Speaker announcement

Learning re-imagined – a special interactive panel session

A group of students chat outside the Hedley Bull building.

Our TELFest team is committed to working in partnership with students when discussing teaching and learning at ANU. This year, we are hosting a special interactive panel discussion which will invite student representatives from ANUSA and PARSA in conversation with teaching staff to share their thoughts on interactive learning and the role of the lecture in contemporary teaching. Members of the audience will be invited to join the discussion.

Join us at 3:15pm on Wednesday, 20 November in Hedley Bull 1 for this engaging session.
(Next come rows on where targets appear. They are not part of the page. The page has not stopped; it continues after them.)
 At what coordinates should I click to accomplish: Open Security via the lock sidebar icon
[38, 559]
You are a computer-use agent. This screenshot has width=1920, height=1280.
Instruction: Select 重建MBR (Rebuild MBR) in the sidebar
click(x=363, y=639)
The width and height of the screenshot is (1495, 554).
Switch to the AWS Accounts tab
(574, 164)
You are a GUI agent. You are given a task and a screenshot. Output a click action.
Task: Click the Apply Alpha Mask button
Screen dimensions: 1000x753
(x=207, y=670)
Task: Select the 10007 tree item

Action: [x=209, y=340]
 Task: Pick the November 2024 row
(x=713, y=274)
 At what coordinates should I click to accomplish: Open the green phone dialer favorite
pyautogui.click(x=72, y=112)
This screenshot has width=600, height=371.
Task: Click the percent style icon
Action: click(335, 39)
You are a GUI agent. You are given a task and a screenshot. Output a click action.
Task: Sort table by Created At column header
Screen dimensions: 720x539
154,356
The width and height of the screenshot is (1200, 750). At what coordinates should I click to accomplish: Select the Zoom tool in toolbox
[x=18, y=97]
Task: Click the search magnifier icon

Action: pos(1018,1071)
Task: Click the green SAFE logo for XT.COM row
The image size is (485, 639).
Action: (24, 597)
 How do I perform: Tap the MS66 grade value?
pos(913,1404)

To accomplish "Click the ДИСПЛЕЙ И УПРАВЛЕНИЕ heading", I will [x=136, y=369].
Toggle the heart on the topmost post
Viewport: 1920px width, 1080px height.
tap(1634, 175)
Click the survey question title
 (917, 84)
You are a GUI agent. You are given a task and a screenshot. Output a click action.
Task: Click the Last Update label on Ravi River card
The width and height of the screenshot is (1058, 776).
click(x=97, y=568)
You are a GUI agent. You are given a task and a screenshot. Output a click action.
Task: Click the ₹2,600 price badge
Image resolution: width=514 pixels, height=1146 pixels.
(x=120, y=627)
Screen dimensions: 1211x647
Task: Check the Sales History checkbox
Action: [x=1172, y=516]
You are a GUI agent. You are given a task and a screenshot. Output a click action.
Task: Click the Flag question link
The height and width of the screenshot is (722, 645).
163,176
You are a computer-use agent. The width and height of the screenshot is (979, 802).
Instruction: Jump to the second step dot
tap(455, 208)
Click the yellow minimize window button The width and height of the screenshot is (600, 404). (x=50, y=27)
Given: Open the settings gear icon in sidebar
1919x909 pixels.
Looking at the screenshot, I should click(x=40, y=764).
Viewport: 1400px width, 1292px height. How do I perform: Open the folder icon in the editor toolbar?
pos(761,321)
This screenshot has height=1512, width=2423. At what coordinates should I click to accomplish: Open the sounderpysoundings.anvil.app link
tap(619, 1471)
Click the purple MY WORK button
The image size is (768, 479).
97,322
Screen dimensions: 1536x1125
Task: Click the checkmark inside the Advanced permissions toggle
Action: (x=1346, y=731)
Learning re-imagined: Innovation, tradition, and getting value from an old genre.

Eden Lim (ANUSA), Elena Sheard (PARSA), Zoe Tulip (PARSA), Emmaline Lear (iLeap) and William Scates Frances (iLeap)

The increasing push for interactive learning styles lends us to consider the value of lectures at the ANU. Interactive learning builds student engagement through guided social interaction. Lectures are changed into discussions, and students and teachers become partners in the journey of knowledge acquisition. Students strengthen their critical thinking and problem solving skills through such interactive experiences, skills which are fundamental to the development of analytic reasoning. Using a holistic approach to learning, students who can explore an open-ended question with imagination and logic are learning how to make decisions, as opposed to just regurgitating memorized information. An additional advantage interactive learning is that it teaches students how to collaborate and work successfully in groups, an indispensable skill as workplaces become more team-based in structure. Such learning can take place with or without technology. While universities around the world are changing the ways they teach, we seek to debate the value and impact of lectures at ANU today, the value of this old genre and the potential of more interactive approaches to teaching and learning.